On Tuesday, the company announced the arrival of its transport ship, called the R/S Rocket Ship, to a port at Vandenberg Space Force Base. There it unloaded the booster and upper stages for the first Vulcan rocket to fly from California.
After loading flight hardware from ULA’s rocket manufacturing plant in Decatur, Alabama, in December, the ship headed for Port Canaveral, Florida. After that, it was off to California in early January.
In a statement to Spaceflight Now, the US Space Force’s Systems Delta 80 (SYD 80) said the first planned Vulcan mission from Space Launch Complex 3 (SLC-3) is the Space Development Agency’s T1TR-B (Tranche 1 Tracking Layer B) mission. A spokesperson said the thought was that “disclosure is constantly evolving,” so it could change.

Meanwhile, on Wednesday at Cape Canaveral Space Force Station in Florida, the company hoisted the payload for the USSF-87 mission on a separate Vulcan rocket inside its Vertical Integration Facility at Space Launch Complex 41 (SLC-41).
“Atop the rocket, as a forward spacecraft, the Northrop Grumman-built Geosynchronous Space Situational Awareness Program (GSSAP) spacecraft is launching into GEO with an ascending node injection to improve our ability to rapidly detect, warn, characterize, and characterize disturbances in space systems in the geosynchronous environment,” ULA wrote in a blog post Wednesday.
“previous [space vehicle]Provided by Northrop Grumman, there is a propelled ESPA (EELV Secondary Payload Adapter) that launches multiple payloads directly injected into GEO orbit.
A spokesperson for SYD 80 described the secondary payloads on the mission as “research, development, and training systems that the USSF is using to refine tactics, techniques, and procedures for precision orbital maneuvers.”
“They will also enhance and validate the flexibility and safety of geosynchronous orbit,” a SYD 80 spokesperson said.
ULA is targeting a launch of the USSF-87 mission no later than February 12. As is typical for missions with payloads related to national security, the launch time will not be announced until the flight takes off.

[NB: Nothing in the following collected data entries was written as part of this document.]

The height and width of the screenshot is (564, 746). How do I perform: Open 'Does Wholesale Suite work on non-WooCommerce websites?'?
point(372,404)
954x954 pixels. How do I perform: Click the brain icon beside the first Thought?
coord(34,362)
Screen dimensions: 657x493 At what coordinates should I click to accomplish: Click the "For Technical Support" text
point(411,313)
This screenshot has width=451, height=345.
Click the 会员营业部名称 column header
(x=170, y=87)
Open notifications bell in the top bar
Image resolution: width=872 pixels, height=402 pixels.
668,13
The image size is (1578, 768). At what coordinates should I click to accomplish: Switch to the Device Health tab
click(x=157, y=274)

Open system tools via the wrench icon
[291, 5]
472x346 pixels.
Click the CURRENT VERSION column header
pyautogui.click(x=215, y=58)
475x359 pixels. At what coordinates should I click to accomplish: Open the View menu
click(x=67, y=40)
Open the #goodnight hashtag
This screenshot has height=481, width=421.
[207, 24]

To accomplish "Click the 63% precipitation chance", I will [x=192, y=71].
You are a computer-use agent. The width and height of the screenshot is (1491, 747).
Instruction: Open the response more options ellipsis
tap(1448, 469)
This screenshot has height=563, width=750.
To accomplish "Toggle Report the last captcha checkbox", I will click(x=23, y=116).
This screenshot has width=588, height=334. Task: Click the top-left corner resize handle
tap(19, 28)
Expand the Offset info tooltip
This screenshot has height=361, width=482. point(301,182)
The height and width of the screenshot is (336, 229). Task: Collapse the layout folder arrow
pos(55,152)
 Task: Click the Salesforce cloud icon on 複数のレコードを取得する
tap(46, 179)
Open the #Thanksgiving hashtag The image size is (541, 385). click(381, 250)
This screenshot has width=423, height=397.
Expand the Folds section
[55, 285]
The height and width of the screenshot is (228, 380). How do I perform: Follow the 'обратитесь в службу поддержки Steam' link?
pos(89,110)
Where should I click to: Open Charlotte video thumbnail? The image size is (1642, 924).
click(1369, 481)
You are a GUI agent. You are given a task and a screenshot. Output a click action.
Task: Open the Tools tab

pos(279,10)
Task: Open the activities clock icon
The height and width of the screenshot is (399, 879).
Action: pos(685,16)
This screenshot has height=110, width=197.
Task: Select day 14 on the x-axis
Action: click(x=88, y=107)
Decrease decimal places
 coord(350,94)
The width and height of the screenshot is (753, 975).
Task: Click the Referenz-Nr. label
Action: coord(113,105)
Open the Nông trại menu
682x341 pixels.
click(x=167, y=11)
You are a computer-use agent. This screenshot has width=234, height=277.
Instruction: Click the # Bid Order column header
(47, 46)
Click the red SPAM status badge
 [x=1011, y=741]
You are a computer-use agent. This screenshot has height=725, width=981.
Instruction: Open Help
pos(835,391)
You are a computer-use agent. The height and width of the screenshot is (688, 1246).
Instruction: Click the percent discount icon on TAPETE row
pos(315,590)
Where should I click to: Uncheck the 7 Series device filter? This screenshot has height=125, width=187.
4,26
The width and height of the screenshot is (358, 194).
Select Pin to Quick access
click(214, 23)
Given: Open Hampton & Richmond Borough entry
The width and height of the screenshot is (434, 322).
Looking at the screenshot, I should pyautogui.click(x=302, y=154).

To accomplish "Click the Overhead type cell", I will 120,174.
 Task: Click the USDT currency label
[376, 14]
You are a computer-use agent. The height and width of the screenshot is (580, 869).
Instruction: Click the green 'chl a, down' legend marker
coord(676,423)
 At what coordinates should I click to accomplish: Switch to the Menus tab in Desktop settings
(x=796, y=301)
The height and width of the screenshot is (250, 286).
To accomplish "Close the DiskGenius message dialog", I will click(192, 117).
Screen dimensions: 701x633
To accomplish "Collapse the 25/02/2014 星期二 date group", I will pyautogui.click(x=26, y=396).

The company is working toward re-establishing its West Coast launch capabilities after its last Atlas 5 rocket is scheduled to fly atop SLC-3 on Nov. 10, 2022. It performed a technology demonstration for the National Oceanic and Atmospheric Administration (NOAA) along with the Joint Polar Satellite System (JPSS)-2 satellite, as well as for NASA and ULA, called the Low-Earth Orbit Flight Test of the Inflatable Decelerator (LOFTID).
After that final flight, ULA began converting that pad from an Atlas 5 configuration to a pad dedicated to its Vulcan rocket. Tory Bruno, former president and CEO of ULA, previously said that Work Out West faced challenges due to supply chain constraints, but that they were worked around over time.
Part of the work required at Vandenberg was to dredge the harbor to allow rocketship barges to safely unload flight hardware. Also, unlike the SLC-41 launch in Florida, where the rocket rolls from the VIF to the pad, in SLC-3 ULA is using a Mobile Service Tower (MST) that will move away from the rocket before flight.